Certaines personnes auront toujours besoin d’un accompagnement spécialisé sur la totalité de leur parcours. Les personnes dont le handicap nécessite cette prise en charge par Cap emploi pourront toujours bénéficier du même accompagnement. L’idée est vraiment de bien identifier au départ – conjointement avec Pôle emploi, Cap emploi et la personne accompagnée – si cette personne a besoin d’un accompagnement spécialisé de Cap emploi ou plutôt d’un accompagnement de Pôle emploi avec une intervention ponctuelle de Cap emploi. Aujourd’hui, nous avons une volumétrie d’accompagnement qui est plutôt en lien avec un financement donné, et nous souhaitons casser ce modèle de façon à favoriser l’accès à l’offre de services pour l’ensemble des personnes en situation de handicap. Cela nous permet aussi de réfléchir à ce que doit être l’offre de services commune demain, et à la meilleure manière de croiser les compétences des deux acteurs pour s’adapter aux spécificités de chaque parcours.

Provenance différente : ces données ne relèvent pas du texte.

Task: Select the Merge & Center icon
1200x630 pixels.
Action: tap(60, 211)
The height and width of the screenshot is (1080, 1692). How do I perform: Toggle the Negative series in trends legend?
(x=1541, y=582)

– Selon vous, comment les choses vont-elles se coordonner sur le plan du financement ?
Aujourd’hui, nous avons un financement qui existe à travers l’Agefiph, le Fiphfp, et Pôle emploi pour les Cap emploi. La mise en place des sites pilotes va nous permettre de redéfinir un modèle de financement. Un comité de pilotage permettra de suivre très régulièrement les sites pilotes avec des chefs de projets désignés pour cela, de façon à pouvoir optimiser très vite les premiers retours.

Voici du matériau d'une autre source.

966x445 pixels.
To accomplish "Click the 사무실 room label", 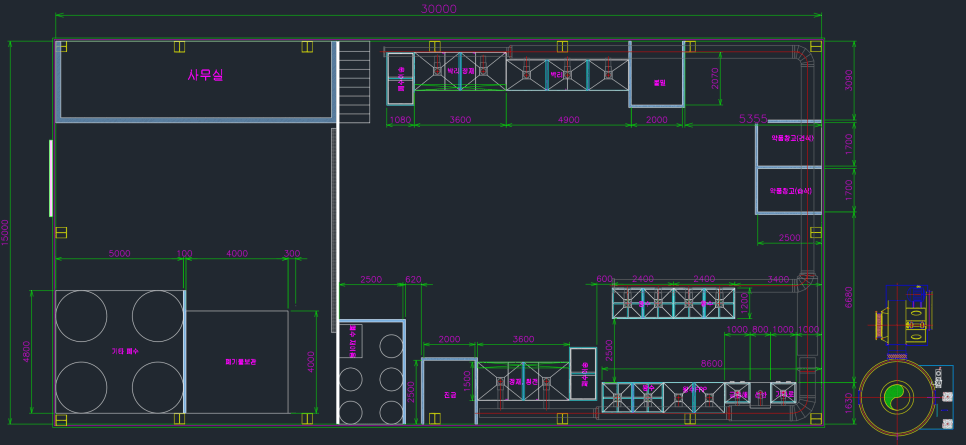I will (206, 75).
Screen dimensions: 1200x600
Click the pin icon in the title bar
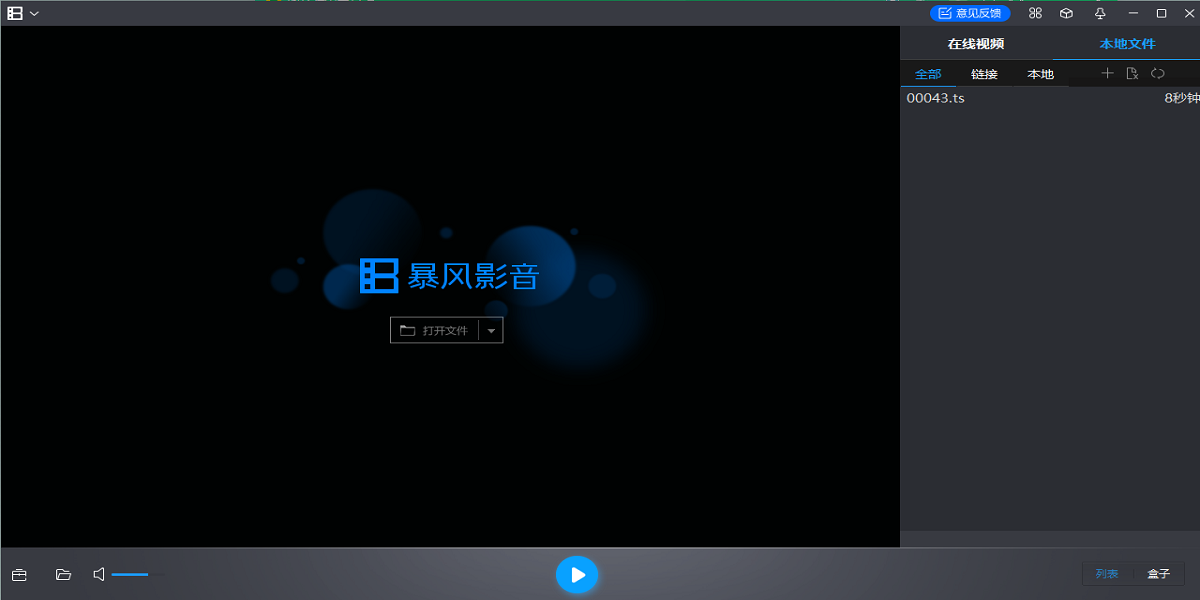[x=1099, y=13]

Des travaux sont en cours avec la DGEFP et l’ensemble des parties prenantes pour définir quel sera le modèle de financement et de pilotage du réseau Cap emploi à partir de 2021. Il n’est donc pas encore possible de savoir exactement comment il sera organisé, et il n’y aura pas de changement sur l’année 2020.

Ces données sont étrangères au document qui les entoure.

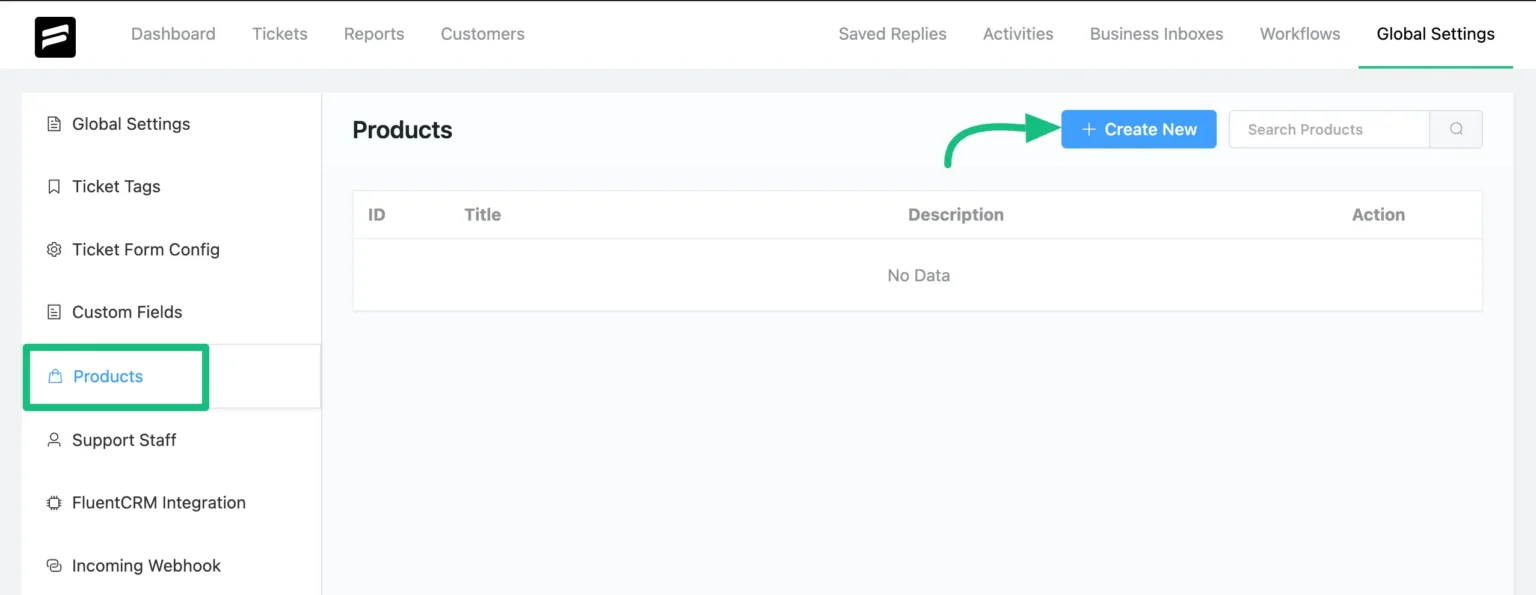This screenshot has width=1536, height=595.
Task: Select the Activities navigation item
Action: (x=1018, y=33)
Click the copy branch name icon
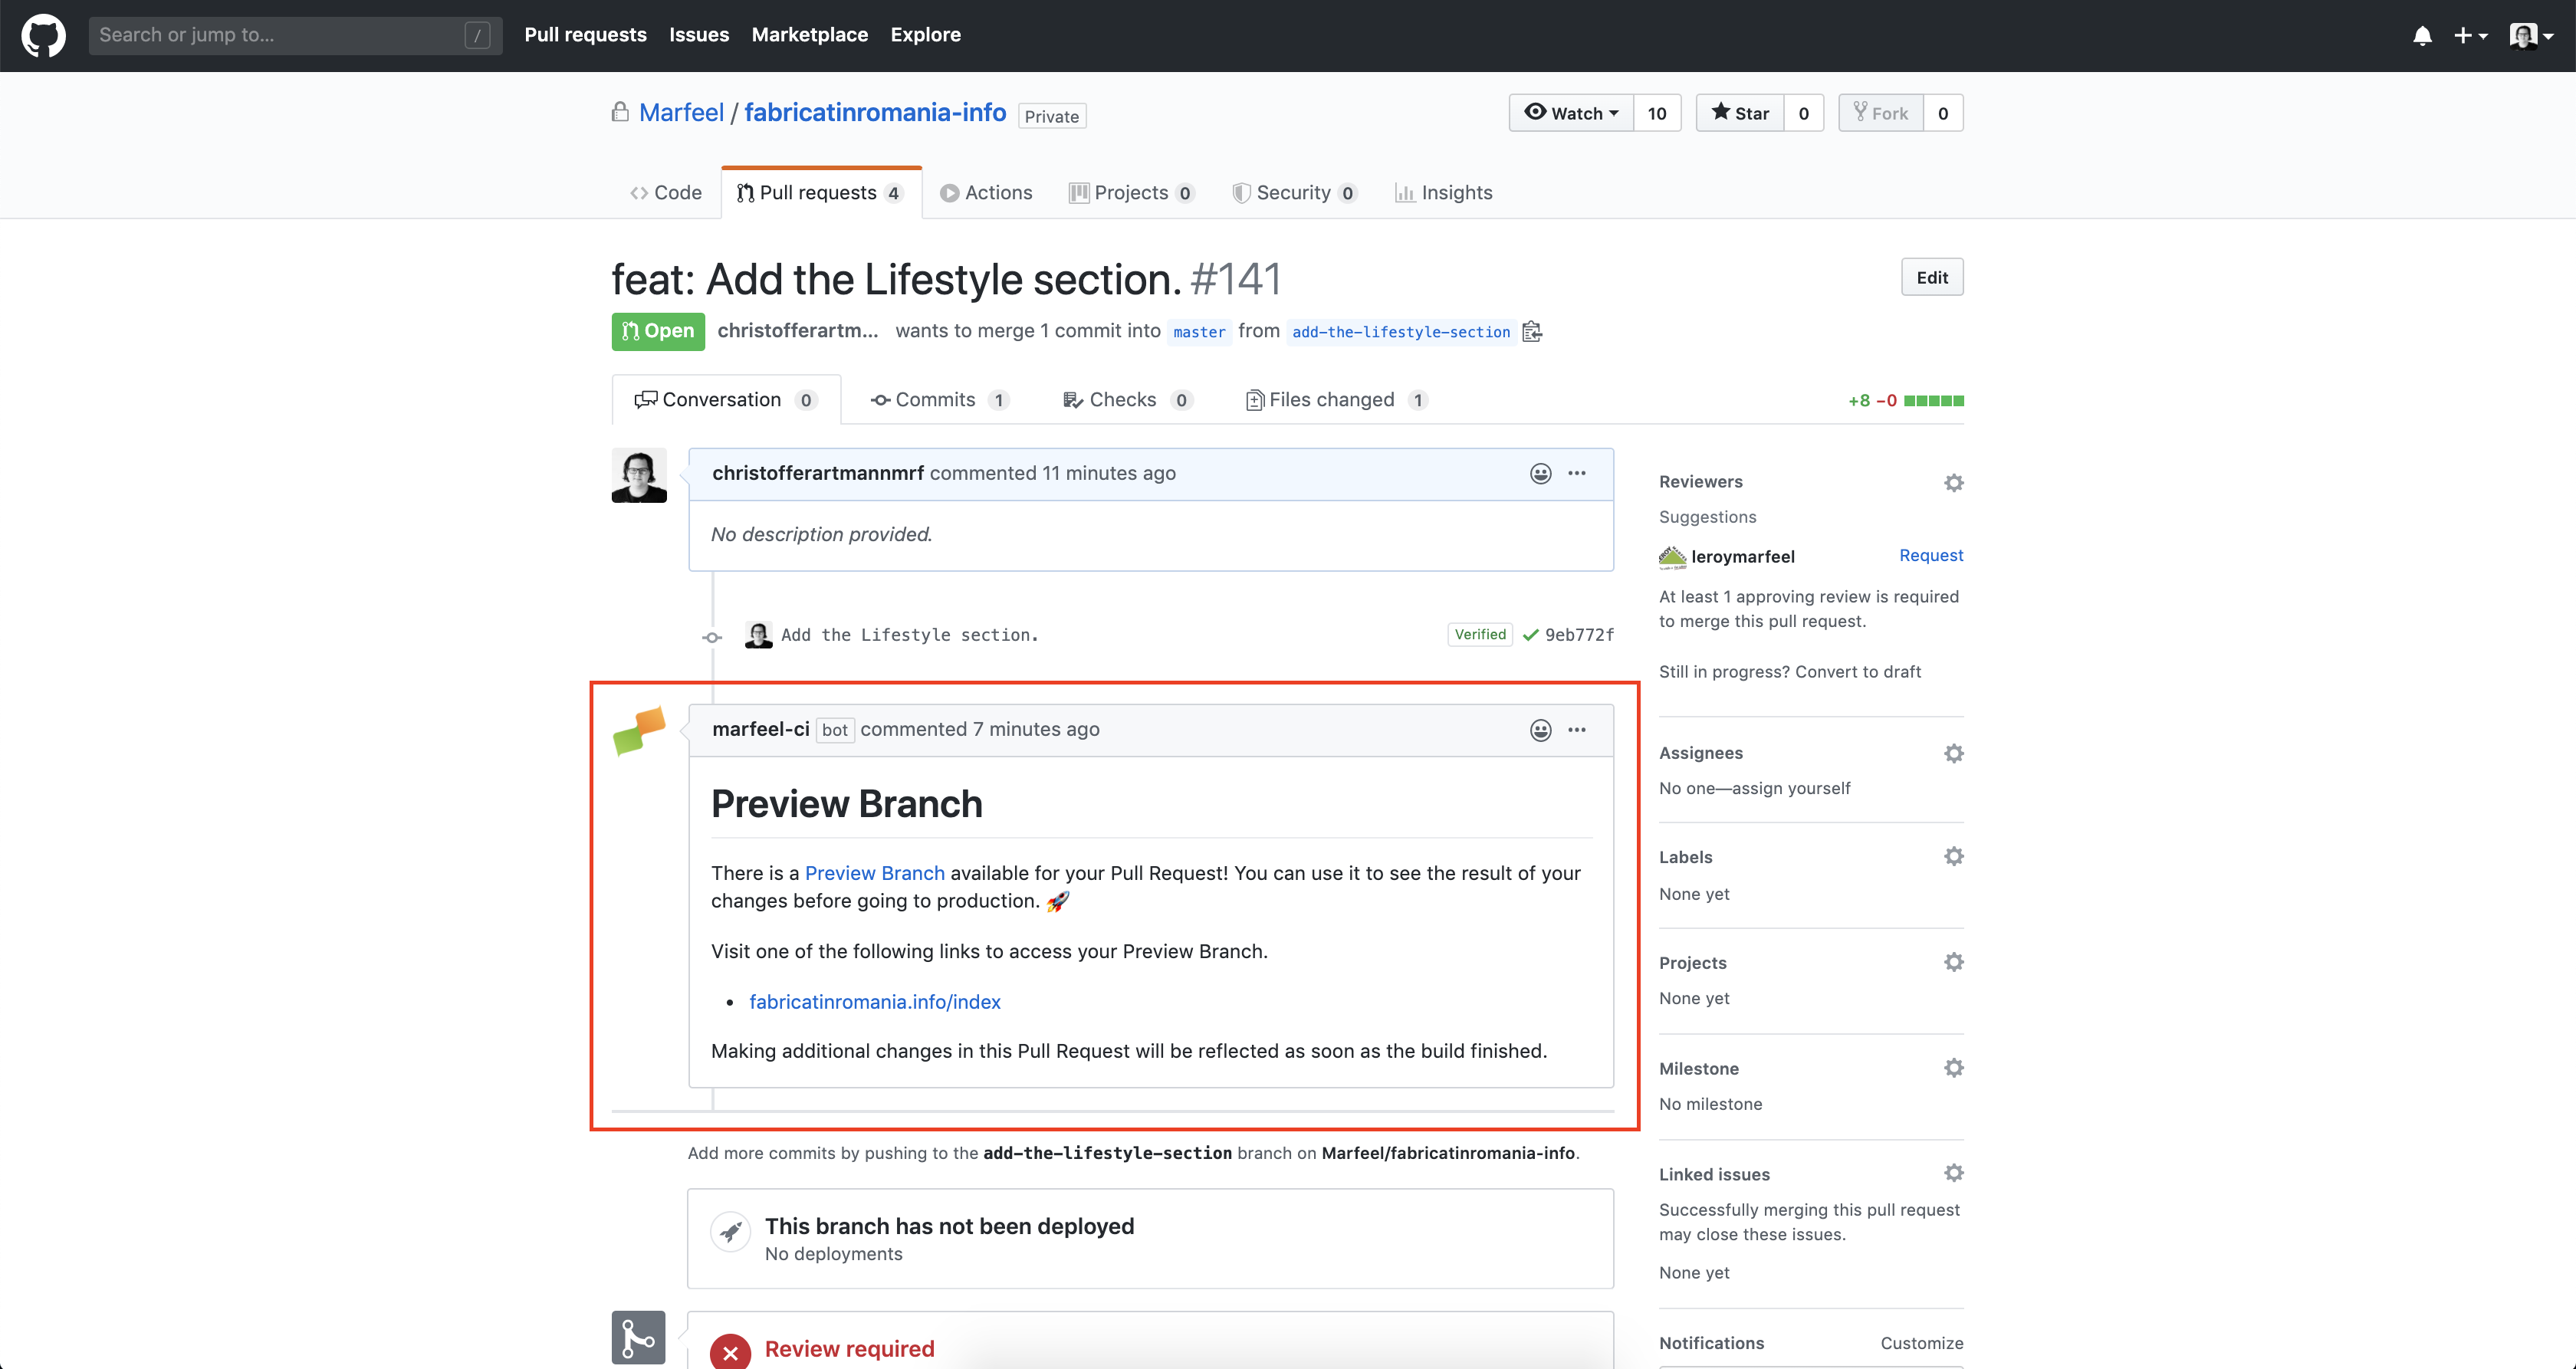The height and width of the screenshot is (1369, 2576). [x=1535, y=332]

– Souhaitez-vous ajouter quelque chose ?
Aujourd’hui, nous sommes avec Pôle emploi très engagés dans les travaux et je pense qu’il ne faut vraiment pas négliger le fait que Cap emploi intervient aussi bien sur le maintien dans l’emploi que sur la partie « demandeurs d’emploi ». Nous veillerons à avoir une bonne coordination sur cet aspect accompagnement dans l’emploi avec les salariés, les agents de la fonction publique, et les travailleurs indépendants. L’idée n’est pas d’avoir deux axes dissociés mais bien d’avoir une cohérence d’ensemble, car une personne peut changer de statut au cours de sa carrière professionnelle, devenir demandeur d’emploi ou accéder à l’emploi, et nous devons garder cette capacité de souplesse d’intervention sur la totalité de la carrière, et que l’on puisse toujours avoir cette double intervention pour l’employeur, de manière à ce qu’il ait toujours un interlocuteur bien identifiable.
En photo : Marlène Cappelle, déléguée générale de Cheops.